Mais le type a poussé une sorte de cri effroyable et il a jeté le manche sur moi, j’avais vraiment affaire à un dingue et je dois la vie à une petite barre transversale qui a dévié la trajectoire de l’engin, SBBAAANNGGGGG… j’ai fermé les yeux une fraction de seconde, j’ai entendu le truc rebondir sur le côté.

Je me suis mis à cavaler entre les barres de ferraille, je me cramponnais nerveusement, je voulais pas regarder sous moi mais je l’entendais, ce salaud avait pris le temps d’enfiler des godasses, on a presque fait un tour entier comme ça, je me suis retrouvé avec des ampoules dans les mains mais c’est que dalle quand un type en veut à votre peau.

Je me suis arrêté juste à la hauteur de la cabane aux tickets, j’étais trempé de sueur. J’ai essayé encore une fois :

— Bon Dieu, j’ai fait, je l’ai pas abîmé votre machin, c’était juste pour voir…

Mais il a pas répondu, il a poussé un nouveau grognement et il a commencé à escalader le bidule. J’ai jeté un regard affolé autour de moi et j’ai repéré la seule chance que j’avais, je l’ai vue tout de suite.

C’était pas très haut, enfin je me rendais pas très bien compte, il faisait encore nuit et l’autre s’approchait en soufflant. Je me suis donc décidé pour le toit de la cabane, sans vraiment réfléchir, simplement parce que c’était ce qu’il y avait de plus près.

J’ai sauté. J’ai sauté juste à la dernière seconde, juste au moment où l’autre allait m’attraper une jambe mais c’était une petite cabane de rien du tout avec un toit en plexiglas et je suis passé directement au travers, le truc s’est crevé avec un bruit épouvantable et je me suis ramassé là-dedans. Je me suis relevé en vitesse, je suis vivant, je me suis dit, je suis vivant. Je me suis jeté sur la porte, c’était pas pour rigoler, toutes les charnières ont sauté en même temps et j’ai continué dans mon élan, j’ai buté sur quelque chose et je suis tombé. Maman, j’ai poussé un cri épouvantable, je pensais qu’il était juste derrière moi et qu’il allait me cogner avec son manche de pioche ou n’importe quoi d’autre, j’ai roulé sur le côté mais je l’ai pas vu, je me suis remis sur mes jambes en grimaçant et j’ai commencé à cavaler, j’ai longé la piste des autos tamponneuses.
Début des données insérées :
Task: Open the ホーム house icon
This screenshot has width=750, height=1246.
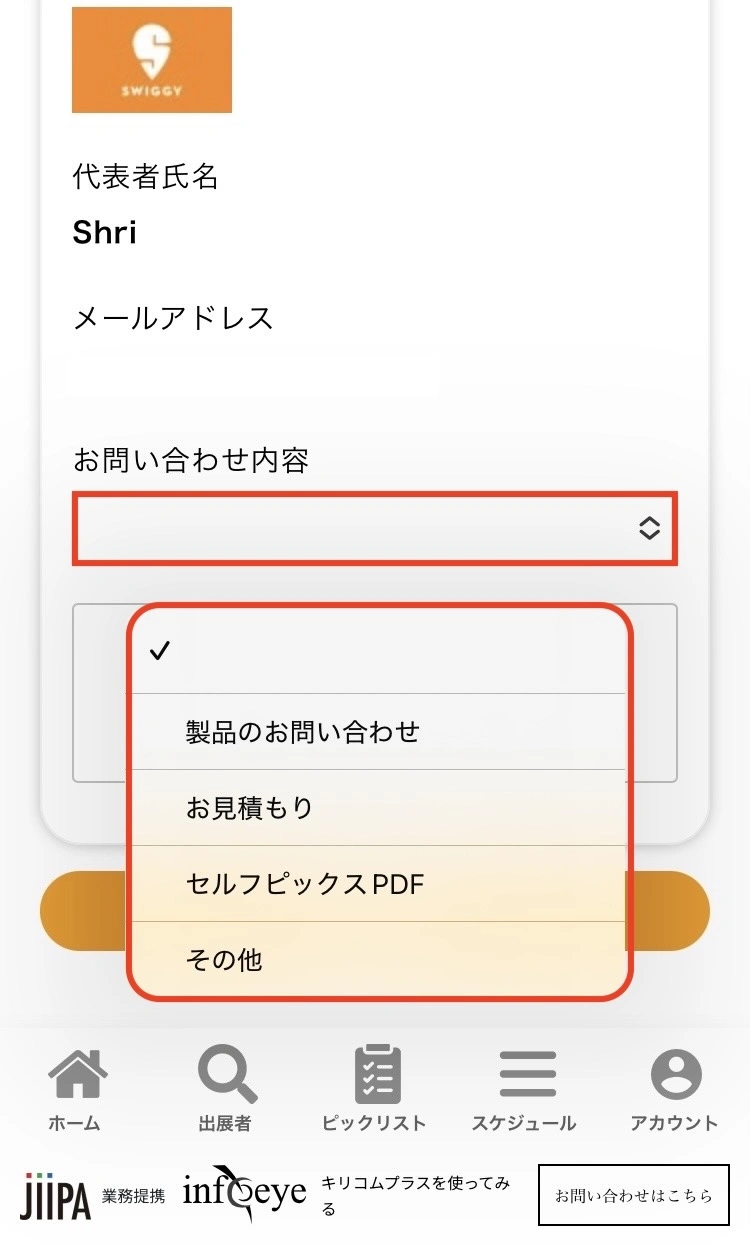Action: click(x=77, y=1075)
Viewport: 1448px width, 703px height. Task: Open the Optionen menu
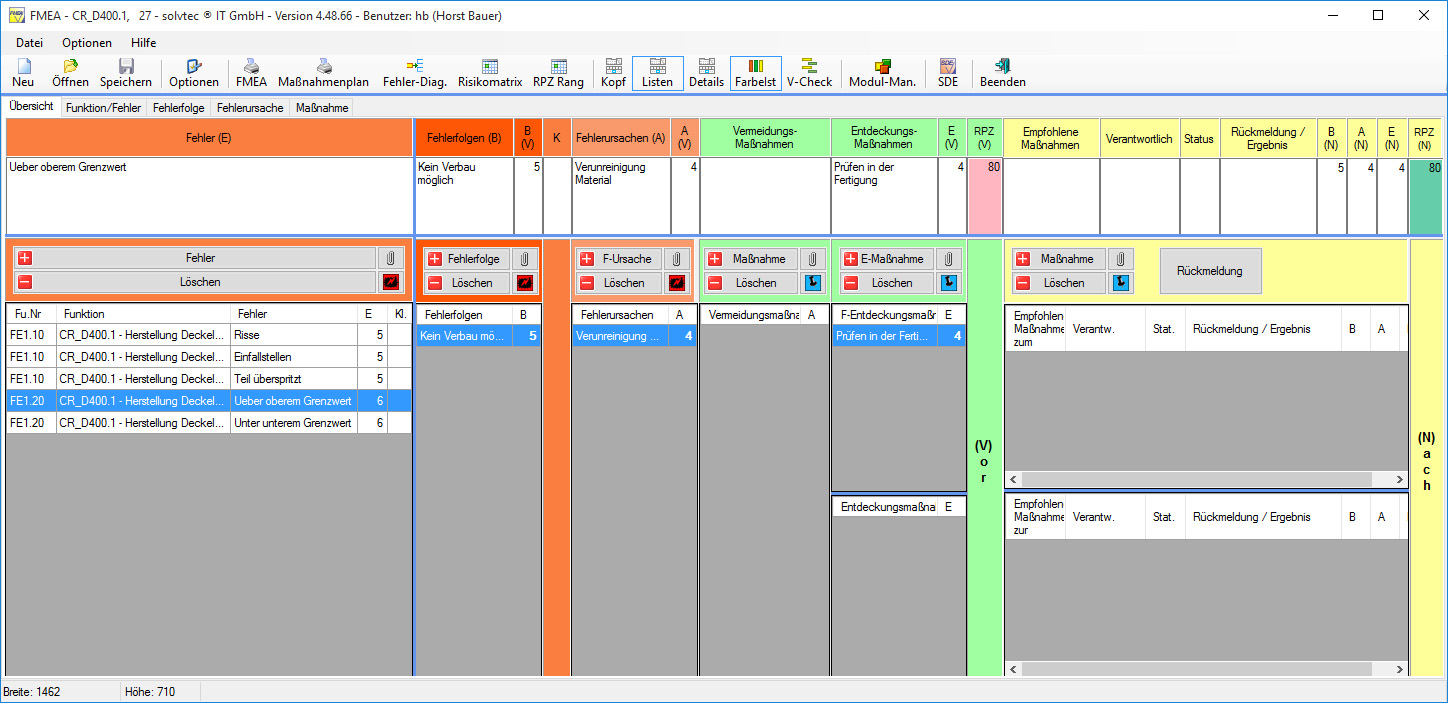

Alors seulement je l’ai aperçu, il était de l’autre côté, je voyais surtout son slip blanc et il m’avait repéré lui aussi. Il a coupé au plus court, il a sauté sur la piste avec une souplesse déroutante et il s’est mis à courir vers moi en faisant un boucan de tous les diables, CLANG CLANG CLANG, chacun de ses pas était comme un coup de masse sur une enclume alors j’ai mis le paquet, j’ai foncé comme un enragé et en ligne droite, j’ai sauté par-dessus les barrières, sans me retourner et j’ai continué mon sprint sur la plage.

Merde, c’est pas facile de courir dans le sable, j’ai commencé à étouffer.

Je suis arrivé jusqu’à une baraque en bois à moitié démolie, c’était peut-être un vieux truc de pêcheurs, un truc où ils pendaient leurs filets, j’en sais rien mais maintenant les gens venaient plutôt y chier ou se débarrasser de leurs saloperies et malgré l’air de la mer, malgré la porte et les fenêtres arrachées, il y avait une telle odeur à l’intérieur que j’ai failli renoncer. C’est juste parce que je voulais pas mourir que j’y suis entré.

Je me suis planqué près d’une fenêtre et j’ai jeté un coup d’œil dehors. Le type était encore assez loin mais il arrivait, je vous jure qu’il fallait qu’il soit complètement enragé, ça tournait au comique et je voyais pas comment j’allais pouvoir m’en tirer.

J’allais sortir et me remettre à courir quand j’ai vu ce truc à moitié enterré dans le sable, un morceau de ferraille tordu. Je me suis baissé et j’ai tiré dessus, j’ai pas fait semblant. Je me suis retrouvé avec une espèce de chaîne dans les mains, d’environ un mètre, très lourde, avec des maillons énormes et rongés par la rouille, je me suis senti un peu mieux, pas vraiment bien mais un peu mieux.

J’ai encore fait cent ou deux cents mètres mais j’en pouvais plus, surtout avec le poids de la chaîne. J’ai dévalé une petite dune et je suis resté en bas sans bouger, pour reprendre ma respiration. J’entendais juste les touffes d’herbe frissonner et une mouette s’est mise à tourner au-dessus de moi en hurlant. J’ai aperçu une autre cabane, pas très loin, plus petite que l’autre, ça ressemblait à un abri construit avec des traverses de chemin de fer et des roseaux. Je me suis traîné jusque-là et je l’ai attendu, j’aurais pas été capable de faire un pas de plus.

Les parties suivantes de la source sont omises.